63. Disorders of respiratory system
• Coryza & influenza:
• A group of viruses called as rhinoviruses is responsible for about 40
% of all common cold.
• The symptoms are sneezing, excessive nasal secretion, dry cough &
congestion, chills, fever (more than 39oC), headache & muscular
aches.
• Pulmonary edema:
• It is an abnormal accumulation of fluid in the interstitial spaces &
alveoli of lungs.
• The symptoms are dyspnoea, wheezing, rapid breathing rate,
restlessness, feeling of suffocation, cyanosis, paleness, excessive
perspiration & pulmonary hypertension.

64. Disorders of respiratory system
• Cystic fibrosis (CF):
• It is an inherited disease of secretory epithelia that affects the airways,
liver, pancreas, small intestine and sweat glands.
• Asthma:
• It is characterised by chronic airway inflammation to variety of stimuli &
airway obstruction. Symptoms include difficult breathing, coughing,
wheezing, chest tightness, tachycardia, fatigue, moist skin and anxiety.
• Asbestos related disease:
• These are serious lung cancer disorders that develop after inhalation of
asbestos particles.
• When they are inhaled they penetrate the lung tissue
• However, the fibres usually destroy the WBC’s and scarring of lung tissue.

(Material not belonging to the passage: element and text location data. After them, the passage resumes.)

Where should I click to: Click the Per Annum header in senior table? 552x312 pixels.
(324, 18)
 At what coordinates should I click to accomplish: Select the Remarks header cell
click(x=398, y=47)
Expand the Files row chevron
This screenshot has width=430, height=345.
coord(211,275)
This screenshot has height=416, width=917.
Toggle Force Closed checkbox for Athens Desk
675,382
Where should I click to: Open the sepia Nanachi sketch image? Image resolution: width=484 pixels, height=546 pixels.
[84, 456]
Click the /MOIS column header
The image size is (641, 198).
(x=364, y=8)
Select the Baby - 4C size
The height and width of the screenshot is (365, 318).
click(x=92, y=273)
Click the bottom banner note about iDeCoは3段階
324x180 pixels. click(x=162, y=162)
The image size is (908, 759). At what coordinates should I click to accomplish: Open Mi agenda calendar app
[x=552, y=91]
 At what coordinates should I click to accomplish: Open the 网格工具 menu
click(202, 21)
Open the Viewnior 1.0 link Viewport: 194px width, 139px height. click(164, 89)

65. Disorders of respiratory system
• Chronic obstructive pulmonary disease (COPD):
• It is characterised by chronic and recurrent obstruction of airflow which
increases airway resistance.
• COPD are of 2 types
• Emphysema
• Chronic bronchitis
• Emphysema: It is characterised by destruction of alveoli walls producing
abnormally large air spaces that remain filled with air during exhalation. It
is cause by long term irritation, cigarette smoke; air pollution and
occupational exposure to industrial dust are most common.
• Chronic bronchitis: It is characterised by excessive secretion of bronchial
mucus. Cigarette smoking is the leading cause.
• Symptoms are productive cough (sputum), shortness of breath and
wheezing.

66. Disorders of respiratory system
• Lung cancer:
• In the US lung cancer is the leading cause of death both in males &
females.
• Cigarette smoking is the major cause.
• Symptoms are chronic cough, spitting blood from respiratory tract,
wheezing, and shortness of breath, chest pain, and hoarseness, difficulty
in swallowing weight loss, anorexia, fatigue, bone pain, confusing,
headache, anaemia, jaundice and thrombocytopenia.